Taekwondo, in short, offers a broad horizon of opportunities. Few can realistically expect to experience all these things. One who has is Elva Pai Adams.
“Taekwondo is like my second life - taekwondo introduced me to the world,” said Pai Adams during a break from officiating at the 2016 World Taekwondo Grand Prix Final. “It’s a passion, it’s an obsession.”
The 48-year old naturalized American got her start in taekwondo in her native Taiwan in 1983. The reason she got involved was one typical for many martial arts aficionados – a physical altercation. “I had a fight with another girl in my Chinese Opera class!” she recalled. Seeking revenge, she sought out combative training.
Although Taiwan was a hotbed of traditional Chinese kungfu, her school offered only taekwondo. That became her default martial art - but her desire for bloody revenge soon evaporated when she discovered that she had an aptitude for the sport. She earned her black belt in two years, and began competing almost immediately, at a time when Chinese Taipei’s female team was at its formidable apex.
She took bronze at the 1986 Asian Championships, gold at the 1987 Worlds and gold at the 1988 Asian Championships. But the biggest moment was the Seoul Olympic Games in 1988 – the year when both South Korea and taekwondo hosted their global coming out parties.
“It was an eye-opening experience,” she recalled of the now-legendary ’88 Games when taekwondo appeared, for the first time on the Olympic program, as a demonstration sport. “I never knew I would be in the same house as all these elite athletes from all over the world.” When the smoke cleared, the flyweight from Chinese Taipei had an Olympic bronze medal hanging around her neck.

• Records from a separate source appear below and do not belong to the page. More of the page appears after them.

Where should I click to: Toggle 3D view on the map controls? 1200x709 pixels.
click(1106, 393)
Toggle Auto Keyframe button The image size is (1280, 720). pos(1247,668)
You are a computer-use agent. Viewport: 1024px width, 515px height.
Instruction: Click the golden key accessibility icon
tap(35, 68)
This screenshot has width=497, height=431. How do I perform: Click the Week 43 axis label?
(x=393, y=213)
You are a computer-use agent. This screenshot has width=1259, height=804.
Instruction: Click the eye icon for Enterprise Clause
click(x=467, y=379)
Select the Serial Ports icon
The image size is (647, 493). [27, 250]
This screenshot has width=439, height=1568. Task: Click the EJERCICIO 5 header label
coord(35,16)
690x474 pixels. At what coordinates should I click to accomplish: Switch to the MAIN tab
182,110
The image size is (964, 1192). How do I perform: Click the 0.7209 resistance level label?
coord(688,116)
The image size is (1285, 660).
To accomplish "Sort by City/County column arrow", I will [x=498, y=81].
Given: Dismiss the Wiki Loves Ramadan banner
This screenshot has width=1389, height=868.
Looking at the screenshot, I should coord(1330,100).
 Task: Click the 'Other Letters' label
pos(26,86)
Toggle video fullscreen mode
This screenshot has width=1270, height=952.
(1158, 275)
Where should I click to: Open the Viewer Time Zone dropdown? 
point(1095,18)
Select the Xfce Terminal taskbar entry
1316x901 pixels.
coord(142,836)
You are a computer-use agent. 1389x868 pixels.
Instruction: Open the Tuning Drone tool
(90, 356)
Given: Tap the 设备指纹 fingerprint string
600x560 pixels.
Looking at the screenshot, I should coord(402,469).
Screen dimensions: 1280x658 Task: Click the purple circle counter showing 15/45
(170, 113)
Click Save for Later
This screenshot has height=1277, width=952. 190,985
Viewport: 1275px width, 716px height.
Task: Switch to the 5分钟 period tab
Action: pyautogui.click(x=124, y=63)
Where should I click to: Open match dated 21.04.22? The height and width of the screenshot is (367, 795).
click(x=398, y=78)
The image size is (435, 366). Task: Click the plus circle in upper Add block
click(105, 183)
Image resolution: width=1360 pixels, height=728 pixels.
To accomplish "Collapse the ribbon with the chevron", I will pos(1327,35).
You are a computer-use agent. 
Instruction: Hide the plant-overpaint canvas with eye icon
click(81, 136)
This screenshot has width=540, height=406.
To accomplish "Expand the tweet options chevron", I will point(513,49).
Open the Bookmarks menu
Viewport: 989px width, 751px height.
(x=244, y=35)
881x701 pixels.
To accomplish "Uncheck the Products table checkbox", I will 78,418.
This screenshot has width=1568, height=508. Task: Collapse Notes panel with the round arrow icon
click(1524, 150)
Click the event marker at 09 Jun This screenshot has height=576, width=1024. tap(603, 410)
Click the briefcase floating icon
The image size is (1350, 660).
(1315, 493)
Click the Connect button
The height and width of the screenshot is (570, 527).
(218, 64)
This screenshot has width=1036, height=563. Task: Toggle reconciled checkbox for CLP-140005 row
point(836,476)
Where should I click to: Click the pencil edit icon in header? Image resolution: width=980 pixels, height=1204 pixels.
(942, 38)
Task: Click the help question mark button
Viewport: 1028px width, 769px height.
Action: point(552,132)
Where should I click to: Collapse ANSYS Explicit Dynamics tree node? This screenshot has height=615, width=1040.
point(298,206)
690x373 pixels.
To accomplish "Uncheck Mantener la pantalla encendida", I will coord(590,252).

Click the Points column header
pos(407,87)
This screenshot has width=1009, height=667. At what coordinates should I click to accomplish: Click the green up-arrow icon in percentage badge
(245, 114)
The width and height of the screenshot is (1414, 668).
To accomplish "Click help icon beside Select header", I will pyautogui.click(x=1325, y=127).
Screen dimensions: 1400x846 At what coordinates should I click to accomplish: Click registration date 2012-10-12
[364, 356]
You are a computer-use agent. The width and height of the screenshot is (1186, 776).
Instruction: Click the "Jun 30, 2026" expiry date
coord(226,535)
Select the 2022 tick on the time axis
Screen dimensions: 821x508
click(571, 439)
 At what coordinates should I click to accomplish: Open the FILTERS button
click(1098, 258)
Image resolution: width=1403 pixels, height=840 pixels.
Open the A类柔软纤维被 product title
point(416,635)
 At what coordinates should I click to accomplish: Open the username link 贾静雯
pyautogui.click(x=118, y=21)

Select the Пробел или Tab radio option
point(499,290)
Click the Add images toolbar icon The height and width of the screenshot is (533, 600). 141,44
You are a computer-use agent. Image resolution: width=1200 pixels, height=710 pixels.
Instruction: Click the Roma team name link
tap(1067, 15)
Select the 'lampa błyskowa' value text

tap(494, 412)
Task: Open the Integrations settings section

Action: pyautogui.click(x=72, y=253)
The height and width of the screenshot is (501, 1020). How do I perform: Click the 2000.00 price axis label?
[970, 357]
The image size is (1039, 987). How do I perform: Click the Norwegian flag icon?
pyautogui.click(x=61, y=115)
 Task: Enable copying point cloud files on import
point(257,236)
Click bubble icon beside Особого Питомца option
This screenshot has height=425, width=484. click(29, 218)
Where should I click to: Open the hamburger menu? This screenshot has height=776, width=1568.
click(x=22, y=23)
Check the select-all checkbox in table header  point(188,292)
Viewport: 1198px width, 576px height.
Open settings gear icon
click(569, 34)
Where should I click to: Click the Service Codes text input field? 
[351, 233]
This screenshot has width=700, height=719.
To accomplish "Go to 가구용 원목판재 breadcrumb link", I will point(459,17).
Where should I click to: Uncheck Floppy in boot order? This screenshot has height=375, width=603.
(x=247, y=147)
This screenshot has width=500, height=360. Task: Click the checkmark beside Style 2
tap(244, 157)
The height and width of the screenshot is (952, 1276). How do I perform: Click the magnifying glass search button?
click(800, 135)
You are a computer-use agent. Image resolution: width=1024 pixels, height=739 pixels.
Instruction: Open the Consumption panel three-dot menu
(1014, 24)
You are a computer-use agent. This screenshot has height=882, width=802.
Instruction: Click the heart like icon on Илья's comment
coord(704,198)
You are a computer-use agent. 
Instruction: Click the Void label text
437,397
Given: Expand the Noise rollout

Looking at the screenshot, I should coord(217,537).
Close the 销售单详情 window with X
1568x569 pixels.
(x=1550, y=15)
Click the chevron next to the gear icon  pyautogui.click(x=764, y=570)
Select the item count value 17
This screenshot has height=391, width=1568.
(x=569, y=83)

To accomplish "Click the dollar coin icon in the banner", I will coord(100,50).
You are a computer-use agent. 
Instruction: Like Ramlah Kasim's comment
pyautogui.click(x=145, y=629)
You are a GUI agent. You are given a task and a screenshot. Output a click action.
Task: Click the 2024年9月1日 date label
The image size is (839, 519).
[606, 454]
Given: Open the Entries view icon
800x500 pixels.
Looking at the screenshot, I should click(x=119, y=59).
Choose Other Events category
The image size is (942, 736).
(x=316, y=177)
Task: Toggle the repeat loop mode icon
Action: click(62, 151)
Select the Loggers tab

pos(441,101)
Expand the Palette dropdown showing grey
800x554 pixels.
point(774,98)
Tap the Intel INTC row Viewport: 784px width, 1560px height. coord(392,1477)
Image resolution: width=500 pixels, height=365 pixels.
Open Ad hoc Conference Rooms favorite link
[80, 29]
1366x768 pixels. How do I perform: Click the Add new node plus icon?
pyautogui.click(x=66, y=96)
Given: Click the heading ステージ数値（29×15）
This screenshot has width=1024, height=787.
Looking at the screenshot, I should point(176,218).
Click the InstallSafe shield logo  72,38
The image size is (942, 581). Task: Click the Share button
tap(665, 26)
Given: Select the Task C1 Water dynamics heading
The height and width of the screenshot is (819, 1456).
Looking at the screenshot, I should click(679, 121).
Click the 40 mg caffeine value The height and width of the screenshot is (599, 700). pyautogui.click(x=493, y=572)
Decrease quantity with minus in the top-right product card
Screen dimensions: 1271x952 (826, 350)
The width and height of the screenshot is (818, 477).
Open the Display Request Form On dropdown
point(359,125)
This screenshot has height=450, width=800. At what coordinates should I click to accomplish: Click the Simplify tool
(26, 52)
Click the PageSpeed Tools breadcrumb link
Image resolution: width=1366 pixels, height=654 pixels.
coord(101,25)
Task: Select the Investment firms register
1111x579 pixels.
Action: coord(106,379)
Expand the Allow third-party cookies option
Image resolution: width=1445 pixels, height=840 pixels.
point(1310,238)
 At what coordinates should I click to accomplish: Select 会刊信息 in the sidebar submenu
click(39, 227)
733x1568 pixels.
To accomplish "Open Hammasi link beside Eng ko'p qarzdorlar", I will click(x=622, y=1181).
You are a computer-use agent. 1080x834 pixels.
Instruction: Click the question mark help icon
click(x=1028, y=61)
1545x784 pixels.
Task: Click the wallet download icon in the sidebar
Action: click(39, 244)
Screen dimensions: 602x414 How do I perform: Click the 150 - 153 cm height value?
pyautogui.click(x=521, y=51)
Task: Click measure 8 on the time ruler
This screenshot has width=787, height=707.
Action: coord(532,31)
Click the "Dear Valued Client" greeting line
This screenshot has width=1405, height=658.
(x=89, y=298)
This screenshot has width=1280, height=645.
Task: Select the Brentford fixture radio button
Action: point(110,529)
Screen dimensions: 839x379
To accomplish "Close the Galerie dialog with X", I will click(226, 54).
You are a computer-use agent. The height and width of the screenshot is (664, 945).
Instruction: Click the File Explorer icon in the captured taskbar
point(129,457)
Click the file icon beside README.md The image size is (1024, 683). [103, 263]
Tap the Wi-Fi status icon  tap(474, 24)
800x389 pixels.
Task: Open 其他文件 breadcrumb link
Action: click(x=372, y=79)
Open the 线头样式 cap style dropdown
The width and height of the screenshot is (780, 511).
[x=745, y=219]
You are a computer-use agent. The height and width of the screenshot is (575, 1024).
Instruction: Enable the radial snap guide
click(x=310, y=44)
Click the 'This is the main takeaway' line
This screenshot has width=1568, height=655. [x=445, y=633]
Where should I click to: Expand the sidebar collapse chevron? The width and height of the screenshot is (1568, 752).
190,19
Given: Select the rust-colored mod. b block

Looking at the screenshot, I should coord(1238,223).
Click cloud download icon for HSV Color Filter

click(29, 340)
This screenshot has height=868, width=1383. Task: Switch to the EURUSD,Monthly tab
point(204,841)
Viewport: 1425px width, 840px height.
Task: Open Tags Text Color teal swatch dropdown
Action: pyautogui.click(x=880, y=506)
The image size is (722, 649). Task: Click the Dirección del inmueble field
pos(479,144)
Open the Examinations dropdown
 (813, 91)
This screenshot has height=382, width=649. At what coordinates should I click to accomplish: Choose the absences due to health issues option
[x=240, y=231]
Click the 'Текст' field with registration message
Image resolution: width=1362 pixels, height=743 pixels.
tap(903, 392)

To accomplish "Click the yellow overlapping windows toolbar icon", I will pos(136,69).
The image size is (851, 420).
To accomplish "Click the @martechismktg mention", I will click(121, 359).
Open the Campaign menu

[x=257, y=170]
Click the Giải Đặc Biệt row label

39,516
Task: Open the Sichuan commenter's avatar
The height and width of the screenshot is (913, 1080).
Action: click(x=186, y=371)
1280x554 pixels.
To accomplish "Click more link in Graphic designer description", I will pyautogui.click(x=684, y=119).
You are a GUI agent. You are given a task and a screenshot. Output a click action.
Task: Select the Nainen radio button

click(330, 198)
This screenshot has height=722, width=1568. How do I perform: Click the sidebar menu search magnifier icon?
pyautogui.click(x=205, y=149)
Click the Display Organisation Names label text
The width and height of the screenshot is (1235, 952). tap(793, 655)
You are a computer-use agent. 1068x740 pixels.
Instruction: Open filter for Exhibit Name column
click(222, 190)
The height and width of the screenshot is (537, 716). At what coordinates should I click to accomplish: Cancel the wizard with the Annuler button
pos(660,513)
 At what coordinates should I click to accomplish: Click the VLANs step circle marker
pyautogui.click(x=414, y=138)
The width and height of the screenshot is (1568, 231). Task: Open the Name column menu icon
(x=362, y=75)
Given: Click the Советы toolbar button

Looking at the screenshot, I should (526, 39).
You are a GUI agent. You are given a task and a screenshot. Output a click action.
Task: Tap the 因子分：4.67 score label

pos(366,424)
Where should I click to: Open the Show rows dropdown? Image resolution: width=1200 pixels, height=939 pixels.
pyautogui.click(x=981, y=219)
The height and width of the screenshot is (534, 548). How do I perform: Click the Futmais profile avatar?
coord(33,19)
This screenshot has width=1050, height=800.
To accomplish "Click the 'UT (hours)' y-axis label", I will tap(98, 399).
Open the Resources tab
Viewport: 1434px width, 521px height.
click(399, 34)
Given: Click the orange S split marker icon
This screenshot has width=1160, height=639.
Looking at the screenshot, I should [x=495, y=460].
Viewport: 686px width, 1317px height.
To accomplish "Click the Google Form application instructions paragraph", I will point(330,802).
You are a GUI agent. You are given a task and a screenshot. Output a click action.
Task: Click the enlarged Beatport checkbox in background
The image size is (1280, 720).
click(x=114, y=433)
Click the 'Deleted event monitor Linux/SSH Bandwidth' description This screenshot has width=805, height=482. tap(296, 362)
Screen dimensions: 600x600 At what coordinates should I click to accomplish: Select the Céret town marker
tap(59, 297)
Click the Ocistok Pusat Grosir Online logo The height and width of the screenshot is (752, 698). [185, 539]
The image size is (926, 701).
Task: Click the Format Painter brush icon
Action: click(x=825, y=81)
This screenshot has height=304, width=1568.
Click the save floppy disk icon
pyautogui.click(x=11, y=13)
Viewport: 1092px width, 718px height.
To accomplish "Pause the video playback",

Fast forward 28 years, and Pai Adams stood, once more, under the Olympic spotlights. At Rio 2016, however, she was encased, not in chest and head protector, but in the uniform of an international referee. As the first female international referee to qualify from the USA, she is one of the most sough-after officiators on the international circuit.
“It was a great, great time!” she said of the Rio experience. “It was all about the athletes - making sure the right athlete won.”
How different was the refereeing experience compare to the competing experience? “I did not have the competitive pressure, but I knew how important [the Olympics] is for the athletes,” she said. “That was my pressure: I could relate, because I understand the game.”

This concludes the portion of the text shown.